2 The judge appears to have improperly included in her calculation of includable time the first and last day of each period which should have been excluded under Mass.R.Crim.P. 36(b)(3). The judge also improperly omitted from any consideration 116 days from December 18, 2004, to April 12, 2005, during which time it can be discerned from the record, contrary to the judge's conclusion, that the defendant was competent. The Commonwealth agrees on appeal this period should be included in the calculations. Even if we were to assume the judge properly excluded 116 days, it would not alter the outcome in this case.
3 During periods of confinement related to assessing the defendant's competency, BSH obtained a civil order from the District Court that permitted BSH personnel to administer antipsychotic medication to the defendant.
4 This portion of the rule states that any period of "delay resulting from an examination of the defendant, and hearing on, his mental competency, or physical incapacity" to stand trial "shall be excluded in computing the time within which the trial of any offense must commence." Mass.R.Crim.P. 36(b)(2)(A)(i). See Reporters' Notes to rule 36, supra.
5 Specifically the motion judge found, and the parties rightly agree, that the periods that should be excluded due to competency evaluations or concomitant hospitalizations that resulted from a finding of incompetency include the following 1,221 days:
May 28, 2002, to December 3, 2002 (190 days);
July 17, 2003, to February 24, 2004 (223 days);
April 13, 2005, to May 20, 2005 (38 days); and
September 14, 2005, to October 23, 2007 (770 days).
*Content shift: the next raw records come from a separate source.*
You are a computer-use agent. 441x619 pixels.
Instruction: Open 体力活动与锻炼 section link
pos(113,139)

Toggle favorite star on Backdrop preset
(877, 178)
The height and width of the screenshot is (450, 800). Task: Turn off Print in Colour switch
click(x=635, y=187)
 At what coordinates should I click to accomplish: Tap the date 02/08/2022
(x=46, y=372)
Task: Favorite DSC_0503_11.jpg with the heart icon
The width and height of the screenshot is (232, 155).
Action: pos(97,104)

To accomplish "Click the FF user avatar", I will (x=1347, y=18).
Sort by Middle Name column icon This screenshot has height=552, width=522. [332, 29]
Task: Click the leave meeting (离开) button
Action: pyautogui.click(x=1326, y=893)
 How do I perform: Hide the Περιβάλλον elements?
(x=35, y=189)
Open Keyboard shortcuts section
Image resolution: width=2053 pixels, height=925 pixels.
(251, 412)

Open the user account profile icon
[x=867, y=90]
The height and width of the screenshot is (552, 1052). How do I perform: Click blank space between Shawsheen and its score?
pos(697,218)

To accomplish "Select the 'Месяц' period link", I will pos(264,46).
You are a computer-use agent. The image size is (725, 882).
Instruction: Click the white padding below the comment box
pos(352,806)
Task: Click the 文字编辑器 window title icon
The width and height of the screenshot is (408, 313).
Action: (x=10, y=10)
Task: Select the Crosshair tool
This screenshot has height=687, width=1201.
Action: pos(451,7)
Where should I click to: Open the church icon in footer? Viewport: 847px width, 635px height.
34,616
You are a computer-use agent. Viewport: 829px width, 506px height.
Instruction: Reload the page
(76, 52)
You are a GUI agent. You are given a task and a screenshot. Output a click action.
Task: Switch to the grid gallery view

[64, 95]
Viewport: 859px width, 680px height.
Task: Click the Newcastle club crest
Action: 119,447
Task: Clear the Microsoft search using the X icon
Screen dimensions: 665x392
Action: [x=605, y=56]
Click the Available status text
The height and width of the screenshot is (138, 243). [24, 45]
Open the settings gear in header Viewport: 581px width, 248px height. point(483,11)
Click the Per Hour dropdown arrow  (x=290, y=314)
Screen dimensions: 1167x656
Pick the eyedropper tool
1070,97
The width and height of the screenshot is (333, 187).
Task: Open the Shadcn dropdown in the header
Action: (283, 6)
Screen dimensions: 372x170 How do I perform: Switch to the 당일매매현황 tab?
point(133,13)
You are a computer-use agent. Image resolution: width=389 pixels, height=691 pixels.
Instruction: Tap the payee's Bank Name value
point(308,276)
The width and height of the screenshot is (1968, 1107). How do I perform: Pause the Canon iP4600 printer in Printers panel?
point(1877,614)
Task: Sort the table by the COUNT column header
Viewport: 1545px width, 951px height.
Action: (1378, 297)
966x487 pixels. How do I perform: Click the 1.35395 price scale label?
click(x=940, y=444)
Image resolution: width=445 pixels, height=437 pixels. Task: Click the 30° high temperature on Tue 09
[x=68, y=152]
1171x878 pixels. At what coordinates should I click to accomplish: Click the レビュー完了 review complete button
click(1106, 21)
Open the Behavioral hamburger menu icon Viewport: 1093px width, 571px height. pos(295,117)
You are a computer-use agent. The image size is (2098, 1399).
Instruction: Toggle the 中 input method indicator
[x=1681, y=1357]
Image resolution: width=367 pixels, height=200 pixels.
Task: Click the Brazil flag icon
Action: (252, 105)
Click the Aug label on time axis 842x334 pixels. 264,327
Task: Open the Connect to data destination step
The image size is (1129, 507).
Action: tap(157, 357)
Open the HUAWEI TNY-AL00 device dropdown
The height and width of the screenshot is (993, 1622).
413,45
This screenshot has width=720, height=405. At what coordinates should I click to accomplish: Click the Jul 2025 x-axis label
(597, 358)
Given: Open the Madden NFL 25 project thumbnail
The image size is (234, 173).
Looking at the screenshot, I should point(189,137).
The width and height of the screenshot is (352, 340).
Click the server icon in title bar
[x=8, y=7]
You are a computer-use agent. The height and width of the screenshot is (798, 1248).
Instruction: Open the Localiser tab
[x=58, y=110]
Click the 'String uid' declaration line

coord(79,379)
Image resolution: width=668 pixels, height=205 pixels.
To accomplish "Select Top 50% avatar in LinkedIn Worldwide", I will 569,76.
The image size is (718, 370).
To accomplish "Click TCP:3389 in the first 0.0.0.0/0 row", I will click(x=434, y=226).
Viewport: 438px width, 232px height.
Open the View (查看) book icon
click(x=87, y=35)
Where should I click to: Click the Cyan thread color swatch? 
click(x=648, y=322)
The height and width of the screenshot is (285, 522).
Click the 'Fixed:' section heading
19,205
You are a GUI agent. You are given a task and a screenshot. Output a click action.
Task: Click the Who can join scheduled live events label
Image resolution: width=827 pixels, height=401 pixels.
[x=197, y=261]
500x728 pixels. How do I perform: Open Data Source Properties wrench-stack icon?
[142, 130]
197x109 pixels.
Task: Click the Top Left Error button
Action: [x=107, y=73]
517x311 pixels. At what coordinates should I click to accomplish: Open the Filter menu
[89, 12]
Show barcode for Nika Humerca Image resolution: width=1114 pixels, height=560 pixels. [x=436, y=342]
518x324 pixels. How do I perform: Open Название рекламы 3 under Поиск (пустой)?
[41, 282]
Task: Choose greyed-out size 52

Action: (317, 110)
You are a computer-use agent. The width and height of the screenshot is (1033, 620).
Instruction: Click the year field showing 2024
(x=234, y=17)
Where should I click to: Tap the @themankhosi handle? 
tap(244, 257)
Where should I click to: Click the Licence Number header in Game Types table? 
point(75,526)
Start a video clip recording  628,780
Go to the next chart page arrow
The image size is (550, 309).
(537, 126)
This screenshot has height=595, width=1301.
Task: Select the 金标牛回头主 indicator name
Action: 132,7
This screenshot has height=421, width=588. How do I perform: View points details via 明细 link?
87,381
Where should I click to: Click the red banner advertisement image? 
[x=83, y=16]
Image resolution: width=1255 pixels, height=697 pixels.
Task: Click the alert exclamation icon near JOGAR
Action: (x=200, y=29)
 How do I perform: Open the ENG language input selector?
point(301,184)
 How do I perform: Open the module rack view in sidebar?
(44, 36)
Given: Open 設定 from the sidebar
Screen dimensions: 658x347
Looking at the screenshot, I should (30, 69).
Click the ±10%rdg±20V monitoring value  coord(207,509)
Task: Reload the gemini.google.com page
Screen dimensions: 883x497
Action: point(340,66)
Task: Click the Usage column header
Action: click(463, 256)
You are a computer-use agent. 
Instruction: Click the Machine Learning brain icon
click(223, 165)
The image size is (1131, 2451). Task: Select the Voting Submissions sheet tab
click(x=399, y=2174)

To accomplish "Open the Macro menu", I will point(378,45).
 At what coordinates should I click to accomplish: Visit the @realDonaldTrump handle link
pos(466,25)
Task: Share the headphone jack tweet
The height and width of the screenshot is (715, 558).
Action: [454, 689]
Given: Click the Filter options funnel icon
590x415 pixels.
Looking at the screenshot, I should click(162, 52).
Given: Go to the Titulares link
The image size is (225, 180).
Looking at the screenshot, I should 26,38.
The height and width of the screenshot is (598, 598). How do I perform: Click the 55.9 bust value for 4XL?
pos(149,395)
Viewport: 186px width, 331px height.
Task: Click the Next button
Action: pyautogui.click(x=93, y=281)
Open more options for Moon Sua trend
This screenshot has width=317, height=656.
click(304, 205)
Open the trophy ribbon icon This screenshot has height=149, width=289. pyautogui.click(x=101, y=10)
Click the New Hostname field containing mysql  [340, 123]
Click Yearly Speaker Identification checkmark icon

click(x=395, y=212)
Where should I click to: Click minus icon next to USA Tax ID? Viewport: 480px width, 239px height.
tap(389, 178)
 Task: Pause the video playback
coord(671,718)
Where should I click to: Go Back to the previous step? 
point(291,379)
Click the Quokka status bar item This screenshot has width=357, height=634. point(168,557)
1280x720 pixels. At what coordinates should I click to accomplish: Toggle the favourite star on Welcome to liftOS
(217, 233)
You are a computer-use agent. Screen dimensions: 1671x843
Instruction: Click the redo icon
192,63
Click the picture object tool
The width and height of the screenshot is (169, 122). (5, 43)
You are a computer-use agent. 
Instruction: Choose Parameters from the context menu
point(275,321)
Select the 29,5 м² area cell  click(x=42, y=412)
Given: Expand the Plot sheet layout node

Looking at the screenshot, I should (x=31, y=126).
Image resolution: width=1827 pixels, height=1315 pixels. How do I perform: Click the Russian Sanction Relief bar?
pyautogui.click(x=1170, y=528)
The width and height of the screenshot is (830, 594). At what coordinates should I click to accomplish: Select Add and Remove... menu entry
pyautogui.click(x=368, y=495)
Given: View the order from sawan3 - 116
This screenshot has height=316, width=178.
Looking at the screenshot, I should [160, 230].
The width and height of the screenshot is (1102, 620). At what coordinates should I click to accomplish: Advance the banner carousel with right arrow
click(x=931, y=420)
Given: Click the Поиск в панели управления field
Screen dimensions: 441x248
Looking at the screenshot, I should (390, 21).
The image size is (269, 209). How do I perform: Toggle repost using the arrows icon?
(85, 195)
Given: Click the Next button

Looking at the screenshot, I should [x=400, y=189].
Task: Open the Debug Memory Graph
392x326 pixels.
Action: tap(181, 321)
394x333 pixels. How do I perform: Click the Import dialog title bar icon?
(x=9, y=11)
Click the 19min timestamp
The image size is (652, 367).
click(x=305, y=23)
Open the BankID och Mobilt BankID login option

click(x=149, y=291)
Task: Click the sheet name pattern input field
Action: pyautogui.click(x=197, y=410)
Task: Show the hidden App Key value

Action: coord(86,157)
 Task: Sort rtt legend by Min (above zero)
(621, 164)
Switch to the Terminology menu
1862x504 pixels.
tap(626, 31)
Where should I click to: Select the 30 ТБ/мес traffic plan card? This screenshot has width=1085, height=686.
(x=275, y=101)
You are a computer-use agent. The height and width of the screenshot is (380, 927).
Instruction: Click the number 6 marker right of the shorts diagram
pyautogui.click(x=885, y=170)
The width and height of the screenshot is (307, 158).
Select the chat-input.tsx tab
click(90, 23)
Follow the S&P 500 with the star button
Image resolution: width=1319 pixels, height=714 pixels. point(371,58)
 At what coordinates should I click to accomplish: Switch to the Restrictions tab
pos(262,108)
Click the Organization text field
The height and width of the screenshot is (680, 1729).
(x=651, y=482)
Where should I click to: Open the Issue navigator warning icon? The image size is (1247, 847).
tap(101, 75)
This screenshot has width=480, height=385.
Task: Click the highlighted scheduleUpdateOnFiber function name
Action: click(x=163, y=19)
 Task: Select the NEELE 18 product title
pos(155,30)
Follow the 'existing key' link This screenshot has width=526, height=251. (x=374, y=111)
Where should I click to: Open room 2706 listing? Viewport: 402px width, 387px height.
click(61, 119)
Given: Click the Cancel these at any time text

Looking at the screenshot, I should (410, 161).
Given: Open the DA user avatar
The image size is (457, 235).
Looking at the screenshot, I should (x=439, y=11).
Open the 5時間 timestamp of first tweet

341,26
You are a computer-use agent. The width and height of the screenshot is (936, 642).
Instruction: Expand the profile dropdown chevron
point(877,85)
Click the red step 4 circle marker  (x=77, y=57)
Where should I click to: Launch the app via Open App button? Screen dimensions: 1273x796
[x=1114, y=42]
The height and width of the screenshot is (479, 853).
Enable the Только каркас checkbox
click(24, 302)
6 Although the defendant's argument has merit, namely, that only one day should be excluded for this period because the motion was allowed and new counsel was appointed on the same day the motion was filed, specifically, November 18, 2004, we assume without deciding that the entire thirty days should be excluded from consideration because it does not alter the outcome in this case.
7 We note that the difference between the judge's finding of 305 days in excess of the twelve-month limit (a total of 670 days) is 108 days less than 413 days in excess of the twelve-month limit (a total of 778 days) calculated above because the judge excluded 116 days that the Commonwealth appears to concede correctly should have been counted against the Commonwealth (for the period from December 18, 2004, to April 12, 2005) and improperly included eight days in violation of Mass.R.Crim.P. 36(b)(3): (305 + 116) – 8 = 413.
8 At the hearing on the motion to dismiss, the Commonwealth did not present the same argument, but instead, somewhat cavalierly, remarked that the prosecution could not be held responsible for continuances ordered by the court re lated to the defendant's mental health. The statements suggest a lack of understanding regarding the Commonwealth's obligation under G. L. c. 278, § 1, to set a trial date. Moreover, the statements suggest a lack of understanding that mental illness, absent a finding of incompetency, has no more effect on a defendant's speedy trial rights than does a diagnosis of any other illness that requires regular medical treatment.
9 Notably, the evaluation was finally submitted in August, 2003, and concluded that the defendant was experiencing acute symptoms of mental illness at the time of the alleged offense that significantly impaired his capacity to appreciate the wrongfulness of his actions and his ability to conform his behavior to the requirements of the law.
10 In light of our decision, we thus have no need to address the defendant's constitutional speedy trial claim.